Mas outras medidas, como a proibição de notícias falsas geradas pelo “gabinete do ódio” de Bolsonaro ou a reversão da privatização do saneamento público, foram derrubadas no Congresso. O presidente da Câmara, Arthur Lira, um apoiador de Bolsonaro em sua época, insiste em não permitir "um passo atrás" em relação às medidas pró-mercado adotadas no governo anterior na área de privatizações e desregulamentação.
Até o plano de Lula para salvar a Amazônia pode estar em risco. O compromisso presidencial de criar novas reservas de conservação esbarrou no lobby dos grandes monocultores e na poderosa bancada ruralista, com 350 deputados na Câmara. Para apaziguar o lobby, Lula nomeou o empresário da soja Carlos Bávaro como ministro da Agricultura. Mas crescem as pressões para reduzir poderes à ministra do Meio Ambiente, Marina Silva, politicamente formada no movimento de defesa da Amazônia.
“O governo não tem uma base consolidada na Câmara dos Deputados enquanto a frente parlamentar agrícola é uma das bancadas mais organizadas do Congresso”, alertou o jornal Folha de São Paulo.
Embora o desmatamento já esteja começando a diminuir após a devastação dos anos Bolsonaro, novas concessões a grandes grupos do “agronegócio” podem enviar sinais perigosos aos criminosos ambientais.

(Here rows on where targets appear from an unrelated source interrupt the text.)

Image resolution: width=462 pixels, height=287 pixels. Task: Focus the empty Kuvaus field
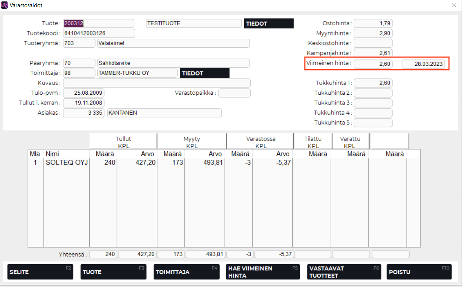[156, 83]
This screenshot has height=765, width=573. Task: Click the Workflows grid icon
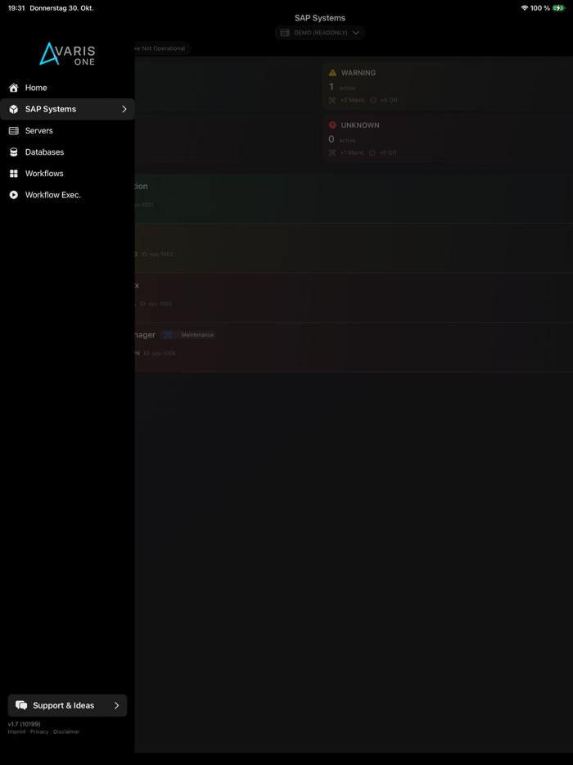pos(14,174)
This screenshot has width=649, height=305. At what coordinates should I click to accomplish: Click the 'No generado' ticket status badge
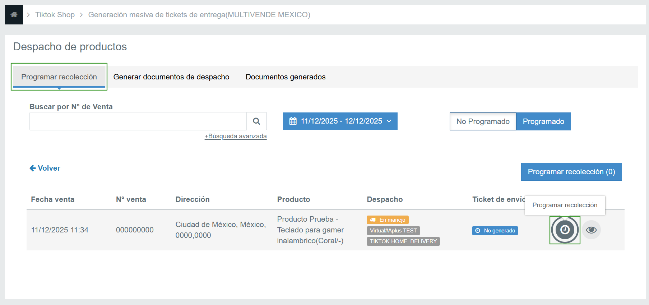click(x=495, y=231)
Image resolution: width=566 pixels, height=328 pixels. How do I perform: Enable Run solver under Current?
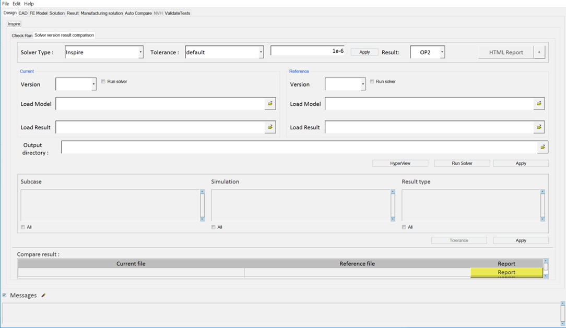click(103, 82)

Nem mesmo Lula, com seu conhecido pragmatismo, parece saber o que fazer. Ele tem optado por uma série de viagens ao exterior onde a reconstrução da imagem externa brasileira é mais fácil do que a construção de uma política interna. De sua casa no Palácio da Alvorada (outra obra espetacular de Niemeyer) ele anseia não apenas pelas façanhas de presidentes como Kubitschek, mas também pelo poder que ele mesmo exerceu durante os primeiros governos do PT (2003-2011).

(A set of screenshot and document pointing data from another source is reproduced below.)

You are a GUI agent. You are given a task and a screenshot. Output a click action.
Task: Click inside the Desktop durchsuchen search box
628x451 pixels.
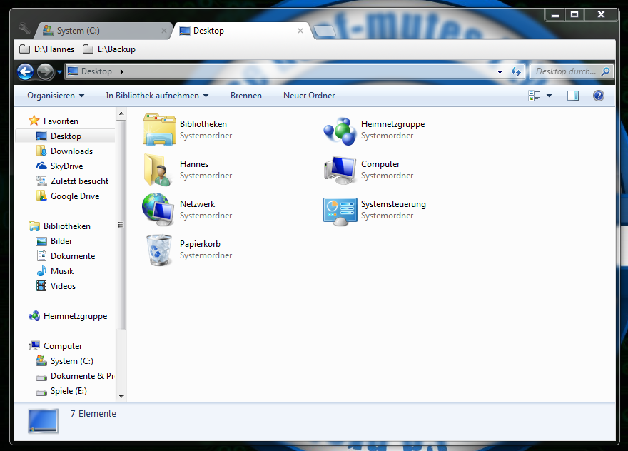pos(571,71)
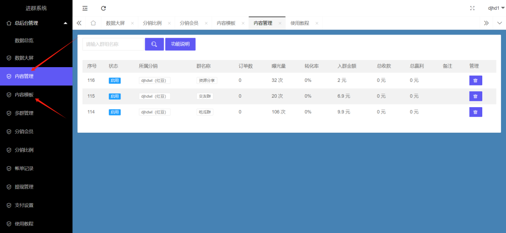Image resolution: width=506 pixels, height=233 pixels.
Task: Click the magnifier search button
Action: point(154,44)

Assim, Lula ganhou apoio do Congresso para a maior parte de seu programa de transformação social; aumentos constantes do salário mínimo, subsídios e empréstimos baratos aos mais pobres, fortes investimentos públicos. Dezenas de milhões de pessoas excluídas ingressaram no mercado de trabalho formal e saíram da pobreza e da marginalização.

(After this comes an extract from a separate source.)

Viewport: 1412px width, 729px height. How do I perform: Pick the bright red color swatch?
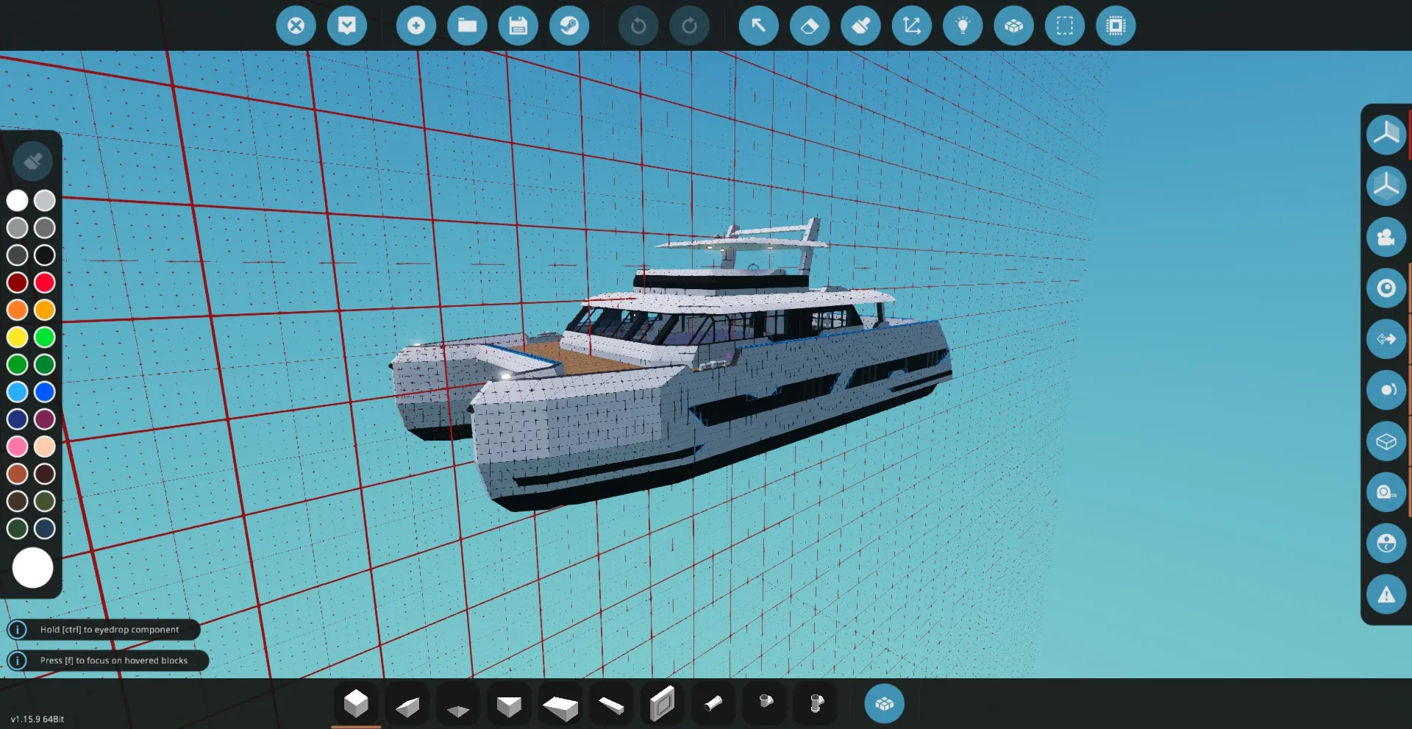pos(45,282)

Claro: às vezes, em um sistema político profundamente clientelista, o apoio parlamentar é obtido fechando os olhos para o presidente, como no caso do financiamento irregular de partidos, conhecido como Mensalão.
Agora, depois de uma campanha eleitoral em que Lula prometeu reconstruir o país depois dos anos Bolsonaro, os obstáculos são enormes. "Lula nunca teve tanta dificuldade em criar uma base no Congresso Nacional", alerta Matheus Leitão, na revista Veja.
“Há necessidade de novas articulações na Câmara ou de uma forma de pressão da mídia ou de empresários ligados ao Congresso”, disse Jorge Chaloub, analista político da Universidade de Juiz de Fora, em Minas Gerais. A alternativa seria convocar "manifestações de massa em apoio a Lula", acrescenta. "Mas tudo isso é muito difícil".
Se serve de consolo para o presidente em seu labirinto, Kubitschek também teve problemas nos anos dos milagres, começando com duas tentativas de golpe. Três anos depois de ter sido afastado da presidência, os militares tomaram o poder em uma ditadura que duraria até 1984. Mas, como escreve Michael Reid, ex-correspondente do The Economist no Brasil, Kubitschek era dotado do “mais cobiçado patrimônio político de todos: um otimismo sem limites”.